As coincidências acontecem com frequência no universo de Erykah Badu. A artista descobriu que estava grávida do primeiro filho pouco tempo depois de lançar o disco de estreia, Baduizm, em fevereiro de 1997. Nove meses depois, lançou o álbum Live, no dia 18 de novembro de1997 – data de nascimento de Seven Sirius Benjamin, único herdeiro do relacionamento da cantora com Andre 3000, metade do Outkast.

Badu esteve ao lado do filho todos os dias durante os dois primeiros anos da vida de Seven Sirius, incluindo a época em que atuou no filme The Cider House Rules (1999) e gravou o aguardado segundo disco. O primeiro trabalho vendeu três milhões de cópias e venceu dois Grammy. As expectativas estavam altas para Mama’s Gun, que, mesmo vendendo a metade do que seu antecessor vendeu, atingiu tudo o que se esperava de um segundo disco de Badu, indicada novamente ao Grammy, em três categorias. “Pensei que fosse o meu ápice, mas ninguém achou isso”, disse a cantora em entrevista à revista New Yorker em 2016.

» **LISTAGEM FORNECIDA**
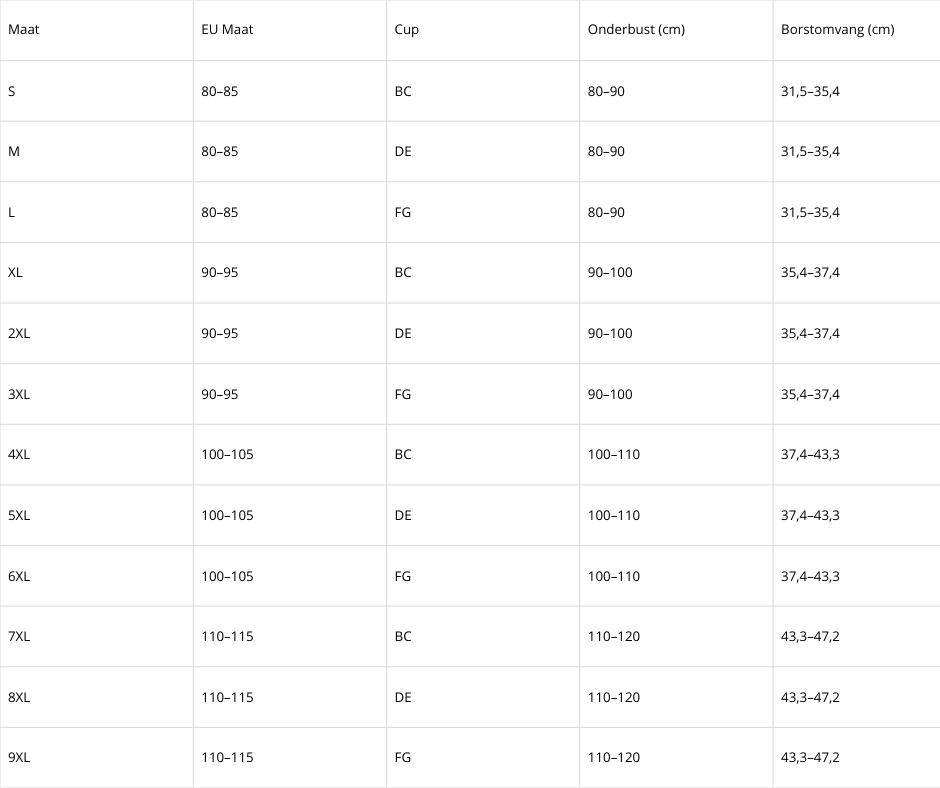Image resolution: width=940 pixels, height=788 pixels.
Task: Click the Borstomvang (cm) header cell
Action: (857, 30)
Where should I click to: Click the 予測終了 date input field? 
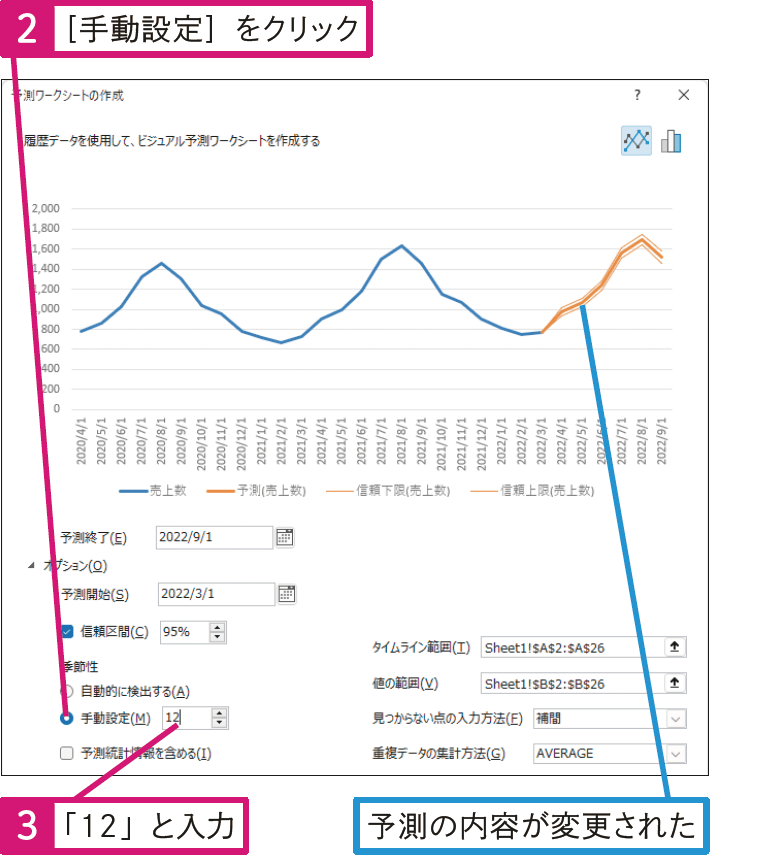[x=213, y=538]
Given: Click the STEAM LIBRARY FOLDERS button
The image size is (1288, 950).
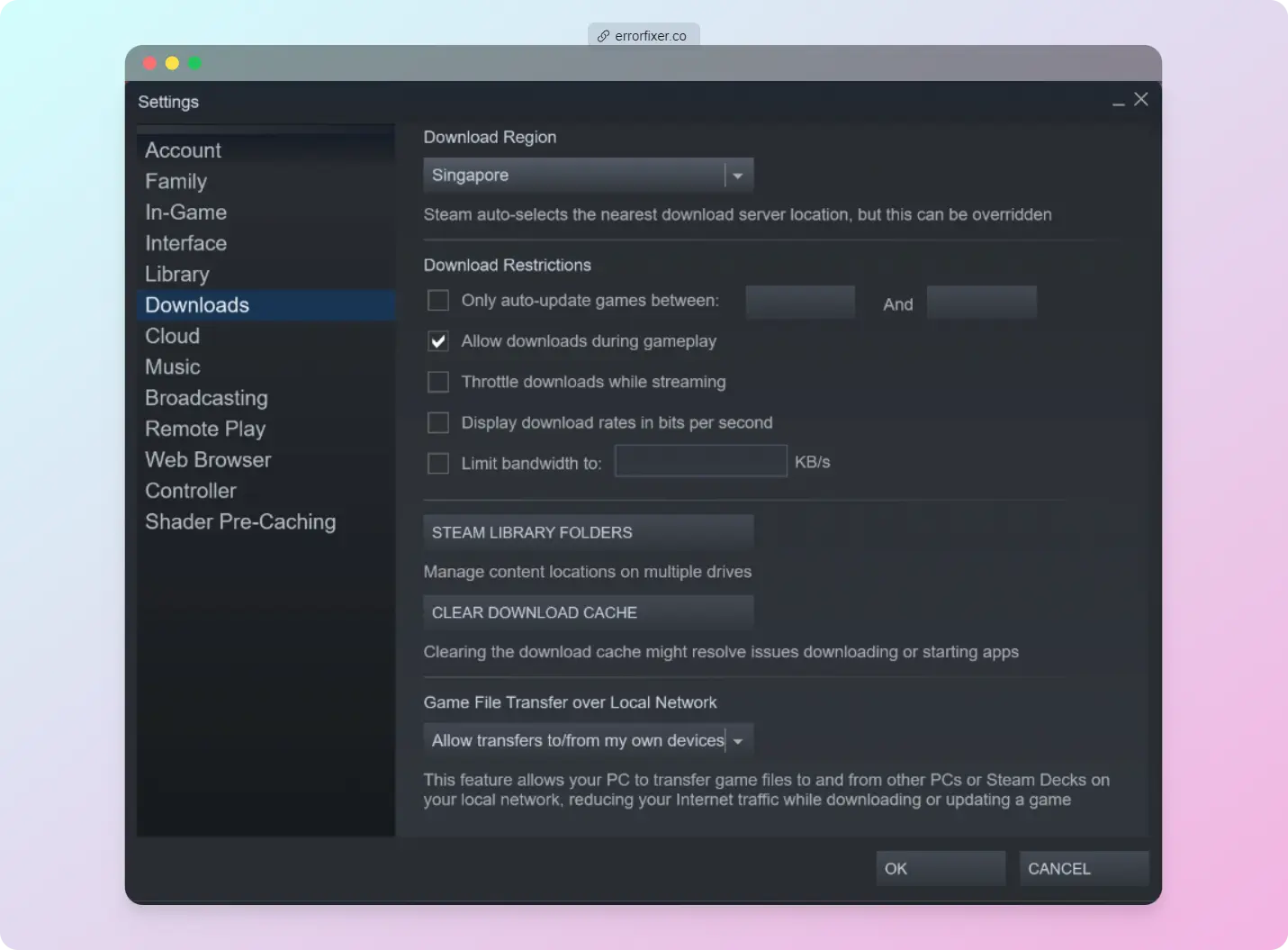Looking at the screenshot, I should click(x=588, y=532).
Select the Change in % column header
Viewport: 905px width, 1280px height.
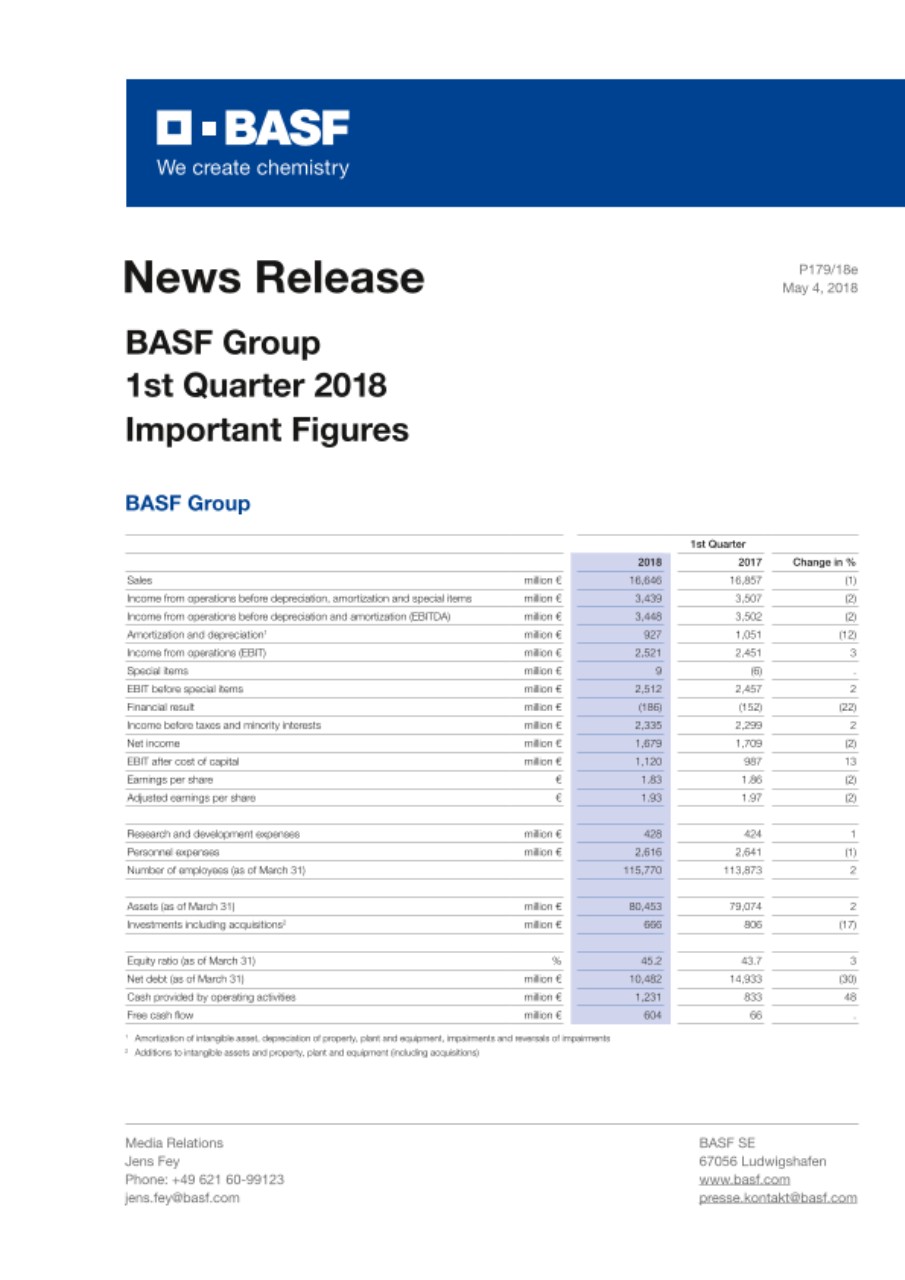pyautogui.click(x=824, y=562)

» **EXERCÍCIO PROPOSTO 1**
Reproduza a passagem do texto sobre Erykah Badu, começando em “As coincidências acontecem” e seguindo até “metade do Outkast.”.
» **EXERCÍCIO PROPOSTO 2**
Prossiga com o texto sobre Erykah Badu a partir do ponto em que ele para.

» **RESULTADO DO EXERCÍCIO 1**
As coincidências acontecem com frequência no universo de Erykah Badu. A artista descobriu que estava grávida do primeiro filho pouco tempo depois de lançar o disco de estreia, Baduizm, em fevereiro de 1997. Nove meses depois, lançou o álbum Live, no dia 18 de novembro de1997 – data de nascimento de Seven Sirius Benjamin, único herdeiro do relacionamento da cantora com Andre 3000, metade do Outkast.

» **RESULTADO DO EXERCÍCIO 2**
Não há dúvida, Mama’s Gun apontou os caminhos para o futuro e consolidou Badu como artista para além de seu tempo. Importante ressaltar o clima da época de estúdio: as músicas foram gravadas pelo engenheiro de som Russell Elevado no Electric Lady Studios, em Nova York, espaço fundado por Jimi Hendrix nos anos 1970. O experiente produtor usou equipamentos vintage nas sessões, adicionando certa textura analógica no produto final, em referência a discos de gigantes do soul, como Stevie Wonder, Chaka Khan e Nina Simone

Na mesma época, Elevado trabalhava em dois discos que também marcariam o som do novo milênio e esse período efervescente do neo soul e suas adjacências no mundo do hip hop: Voodoo, de D’Angelo, e Like Water For Chocolate, de Common. O produtor gravava os três discos simultaneamente nas salas do Electric Lady, além de atuar na mixagem de cada um deles. Essa turma construiu um movimento/coletivo poderoso, breve e muito moderno: o Soulquarians, apelido carinhoso para esses artistas nascidos com Sol em Aquário – Badu, Questlove, D’Angelo e J Dilla. Além dos aquarianos oficiais & originais, nomes como James Poyser, Q-Tip, Roy Hargrove e Mos Def deram as caras durante esse período mágico no Electric Lady.

A colaboração mútua era, portanto, natural. Por exemplo, J Dilla (1974-2006) assina a coprodução com Badu em duas faixas. Em uma delas, “Didn’t Cha Know”, Dilla sampleou “Dreamflower”, do grupo de Jazz Tarika Blue. Essa foi a primeira vez em que Badu se escorou profundamente em uma produção baseada em sample – por influência de Dilla. Em entrevista ao Red Bull Music Academy, a cantora diz que visitou a casa do “cientista”, como costuma se referir ao produtor de Detroit, e escolheu o disco depois de se aventurar pelo enorme acervo do, àquela altura, futuro amigo. O resultado não poderia ter sido mais certeiro: o primeiro minuto do instrumental em loop aquece os motores para o vocal delicado, mas assertivo, em um dos pontos altos do registro. A faixa foi trabalhada como segundo single do disco, chegou ao #28 na parada da Billboard e foi indicada a Melhor Canção de R&B no Grammy de 2001.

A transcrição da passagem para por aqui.